Drop the guidebook, pick up your phone
Sloper recently released for iOS and Android-enabled smartphones in collaboration with its printed guidebook authors. The online version offers in-depth information on outdoor routes around the Bow Valley area in addition to a huge concentration of North American climbing gyms — and the developers are just getting started. Sloper contains topos of individual climbing areas, overviews of specific routes, and due to its digital nature, is capable of updating climbs years ahead of a printed guidebook.
Additionally, Sloper allows for the input of outsourced data — from you and other climbers. Users are encouraged to add their grade consensus, climbing style, and the types of features encountered on routes. Other interactive features allow climbers to tick off climbs, record the date and type of a climb, then share this information with their friends. This capacity not only serves as a stepping stone for an enhanced social experience but also allows climbers to analyze individual climbing days and note their personal improvements.
“We want to make this the best app out there for climbers.”
Sloper’s initial application version features climbs from all over Western Canada and spotlights authors Chris Perry, Kevin McLane, Evan Hau, Marcus Norman, and John Martin, among others. Developed by Canadian climber Jeff Moore, and climber and software developer Steve Golley, Sloper is the epic cumulation of their climbing and digital experience. Digital Trends sat down for an interview with Jeff and Steve to learn why the app may hold the keys to the future of climbing.
“It’s fairly simple to produce one guidebook electronically but it’s a different order of difficulty to produce a guidebook platform that authors can type their stuff into and publish good-looking electronic documents,” Steve told Digital Trends, outlining the original idea behind Sloper. “That was the real drive behind the idea — getting all this new, updatable information into an electronic format.”
Sloper wants to dominate the world
Jeff and Steve agreed it would be easy to collaborate across North America and quickly joined forces to get the project off the ground. While Jeff serves as the visionary, Steve works as the technical guru, writing the original code and developer tools. They decided to take on North America and launch in Canada, reaching out to authors across these areas to help build out a much-desired market.
“Our goal is world domination. What we want to do is start with Western Canada and the areas Steve has published in the UK before approaching authors worldwide,” Jeff explained. “It’s definitely an app with lots of functionality and usability. This is just the beginning for us. We want to make this the best app out there for climbers.”
The map topos in the application are extremely detailed and clear, offering a distinct overview of natural features both on and surrounding individual climbing routes. To do this, Jeff and Steve turned to the use of drones to gain a different kind of perspective — something they acknowledge wasn’t always accessible to other authors.
Guidebooks won’t go the way of the dodo
While the digital age may be striving to make many printed resources obsolete, that is not Sloper’s goal. Instead, the application is intended to be used as a digital supplement to printed materials. Sloper’s primary intent even says to, “review your guidebook at home and carry your phone to the crag.”

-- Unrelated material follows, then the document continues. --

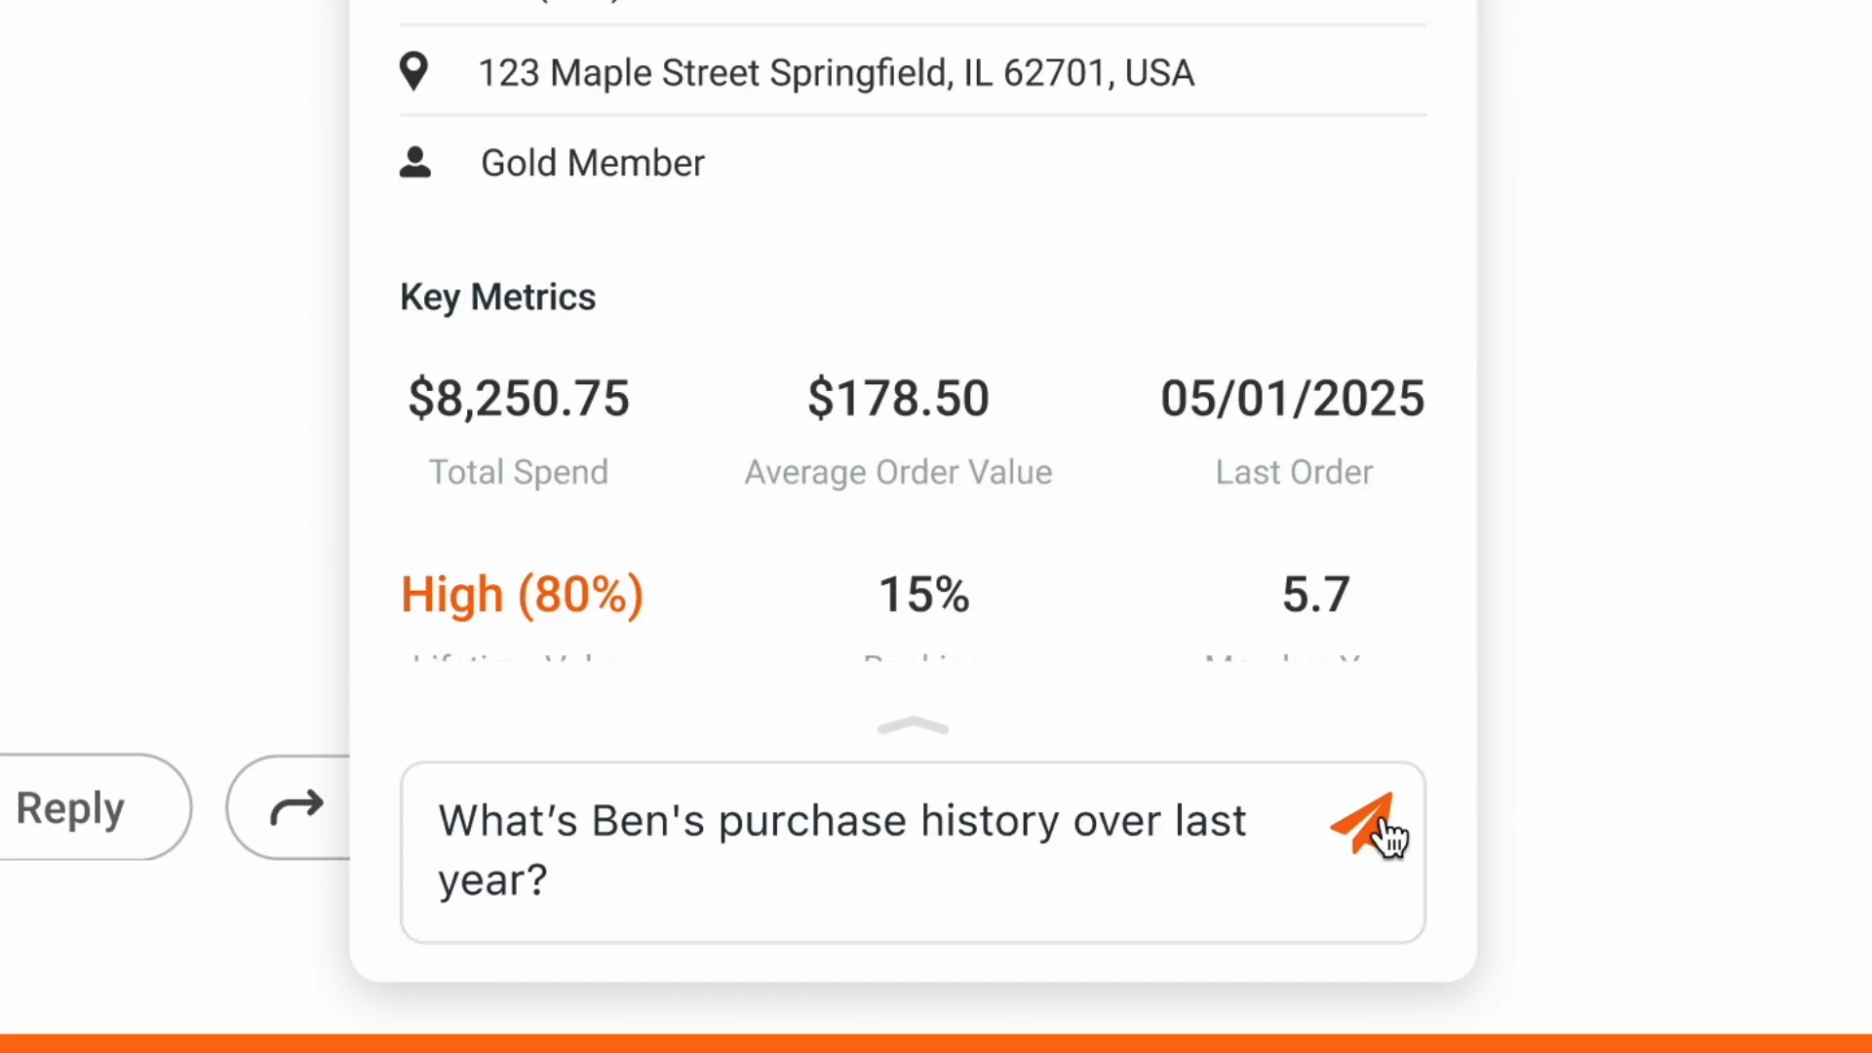
Task: Select the Gold Member person icon
Action: (415, 163)
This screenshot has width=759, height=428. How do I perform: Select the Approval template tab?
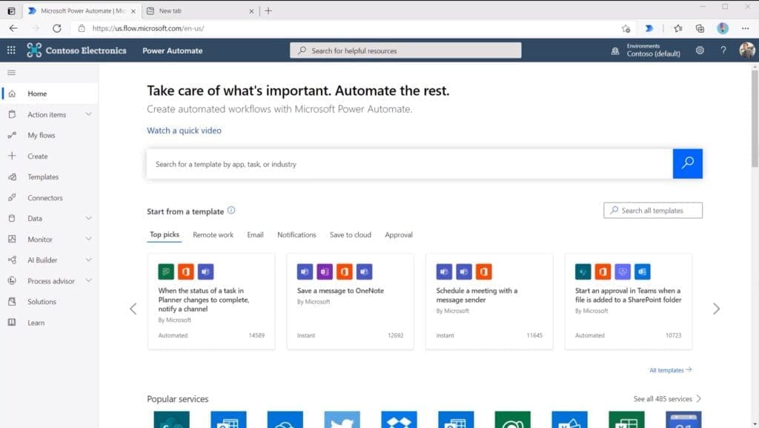[399, 235]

Sloper is capable of delivering both trip-saving and life-saving information.
“Our mission is to create a great platform for these guys to be able to upload what they already know, and so they know of route development as it happens. They are the conduit for that information. We didn’t want to reinvent guidebooks — we would like to be a compliment to the guidebook they’ve already produced.”
Whether you’ve forgotten your guidebook, dropped your printed topo a few pitches up on a climb, or need topo on routes you hadn’t planned on climbing, Sloper is capable of delivering both trip-saving and life-saving information. The digital nature of the application allows for immediate updates of route changes, such as if an important rock feature breaks off a climb, making that easy 5.10 now a difficult 5.11.
“If we can keep that person safer in the mountains, that’s huge for us. We’ve partnered with an association called Tabvar (The Association of Bow Valley Rock Climbers) — the ones behind maintaining all the bolts out there,” Jeff continued. “But, whether or not we have a partner with these associations, we will always be able to alert the climber if there is a maintenance issue. When a person logs their ascent they can also log safety issues, whether that be a loose rock, loose bolt, or dangerous anchors — and that information is automatically sent to other climbers on the ground.”
A good start but the future looks brighter
The only thing the app seems to be missing is detailed approach information — but it is still a work in progress.
“We’re trying to get authors to map the approaches using the phone itself so we’ve got real GPS coordinates going in,” Steve added. “We’ve got some development server code working to give us parking locations and the actual trail, so the thing will give you directions to the parking lot and then give you an ascent profile for the walk-in. And if people have a different approach, they can upload that to the system as well.”
The team plans on having most of Western Canada published by next spring before focusing next summer on moving down to the states and different areas such as Eastern Canada. In addition to the outdoor application, Sloper offers versions of the app for many different climbing gyms throughout Canada and North America, including Movement in Colorado, Stone Age in New Mexico, and The Crag in Nashville, Tennessee.
“A huge population of climbers are satisfied with gym climbing,” Jeff pointed out. “The same gamification features we offer in the outdoor app, the indoor clientele are reaping the benefits from. Ranking, points, personal bests — these gym owners love the app because it engages their members to come into the gym and climb more.”
In addition, the gym applications are getting a feedback loop providing information on what their members think about their routes, how often each gets climbed, as well as grade considerations. They’ve yet to have this kind of detailed information to offer to users and it figures to have a significant impact on the gym climbing world.
As far as costs go, there will be a basic version that will remain free which specifically includes safety concerns. There will be subscription based models for individual crags, then another tier for larger climbing areas, with different price points for each.